Court of Appeals of Tennessee. at Nashville
May 16, 1997
No. 01C01-9605-CR-00215 (Tenn. Ct. App. May. 16, 1997)

Opinion

No. 01C01-9605-CR-00215.

May 16, 1997.

WILSON COUNTY, Hon. J. O. Bond, Judge, (Probation Revocation).

For Appellant:

Comer L. Donnell, District Public Defender, Howard L. Chambers, Assistant Public Defender.

For Appellee:

Charles W. Burson, Attorney General Reporter, Ruth Thompson, Assistant Attorney General, David Durham and Doug Hall, Assistant District Attorneys General.


OPINION

The defendant, Danny L. Phillips, pled guilty to one count of burglary. The trial court imposed a three-year sentence to be served on probation. A few months later, at the conclusion of a revocation proceeding, the trial judge ordered the defendant to serve one year of split confinement in jail, with the remainder of the sentence to be served on probation. The defendant concedes that he violated the terms of his probation. His sole issue on appeal is whether the trial court erred by imposing the jail term rather than the sentence of three years in the Department of Correction.

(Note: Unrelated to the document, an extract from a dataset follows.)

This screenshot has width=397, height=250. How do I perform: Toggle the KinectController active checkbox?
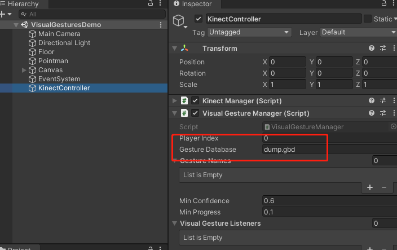(x=198, y=19)
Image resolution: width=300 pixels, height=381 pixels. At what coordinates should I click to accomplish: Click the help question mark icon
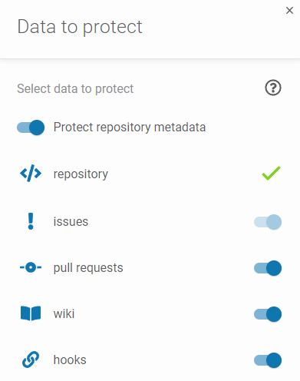pyautogui.click(x=273, y=88)
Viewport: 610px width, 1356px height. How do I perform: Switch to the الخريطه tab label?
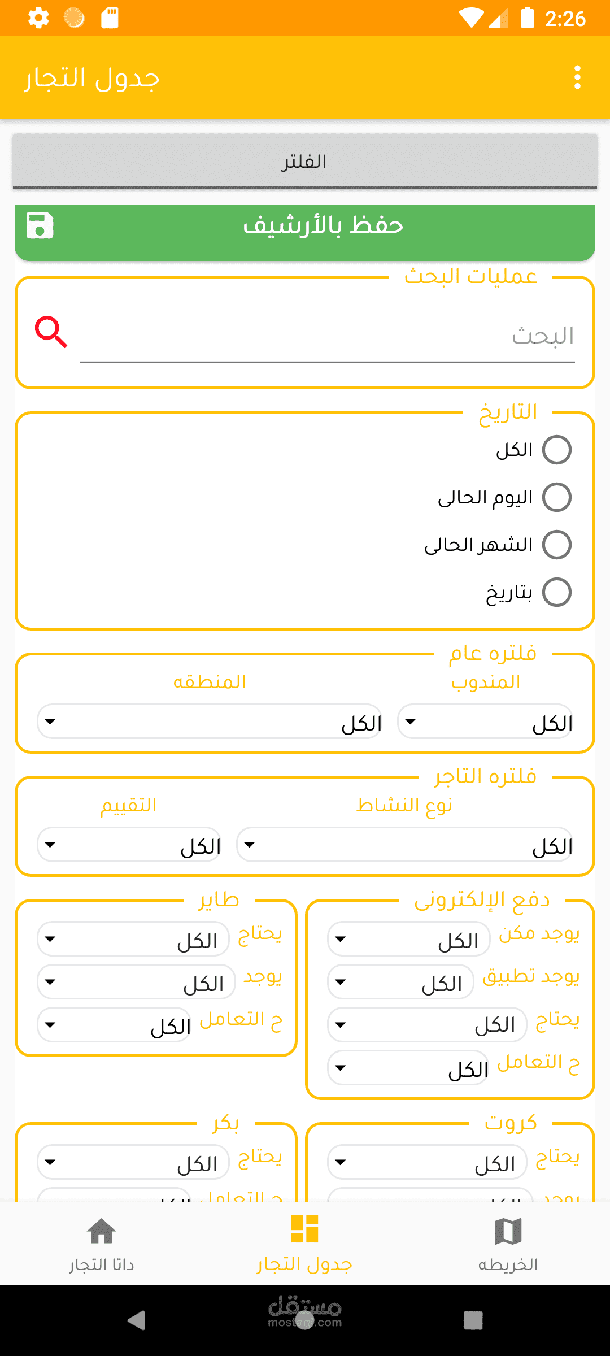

While on probation, the defendant had pled guilty to charges that he assaulted the person who informed authorities about the burglary. The defendant had received a sentence of eleven months, twenty-nine days for the assault, with all but forty-five days suspended. The trial court made the following observation:

Well, what am I suppose to do . . . if somebody's prosecuted [the defendant,] he goes out here and tries to beat . . . them after the court date? There is only one thing I can do son, you're going to sit up there in jail. I'm going to give you at least a year split-confinement and you're going to stay there. We can't put up with that. . . . One year, split. Bring him back after regular probation at the end of that time.

The order modifying the service of the sentence provided that the defendant serve one year of "split confinement in Wilson County jail and be released back to state probation."

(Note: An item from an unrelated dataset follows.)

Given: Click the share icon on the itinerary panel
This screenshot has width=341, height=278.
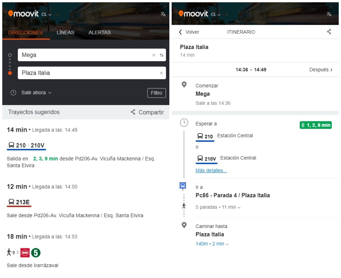Looking at the screenshot, I should click(329, 32).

The defendant insists that: (1) once probation is revoked, there is no authority for the court to sentence the defendant to anything other than the original sentence; (2) he might be denied the opportunity to earn credit for good behavior while in custody; and (3) the effect of the sentence was to usurp the power of the parole board.

When a probation revocation is challenged, the appellate courts have a limited scope of review. If the trial judge finds by a preponderance of the evidence "that the defendant has violated the conditions of his probation," probation may be revoked. Tenn. Code Ann. § 40-35-311(d). The Sentencing Commission Comments to Section 40-35-310 provide that "[u]pon revocation, the original sentence imposed can be placed into effect." The determination by the trial court, if conscientiously made, is entitled to an affirmance; the record must merely demonstrate that there is substantial evidence to support its conclusions. State v. Delp, 614 S.W.2d 395, 398 (Tenn.Crim.App. 1980); see also State v. Williamson, 619 S.W.2d 145, 147 (Tenn.Crim.App. 1981). Once the trial court finds a probation violation, "the trial judge shall have the right by order duly entered upon the minutes of [the] court, to revoke the probation and suspension of sentence and cause the defendant to commence the execution of the judgment as originally entered, or otherwise in accordance with § 40-35-310 . . . ." Tenn. Code Ann. § 40-35-311(d).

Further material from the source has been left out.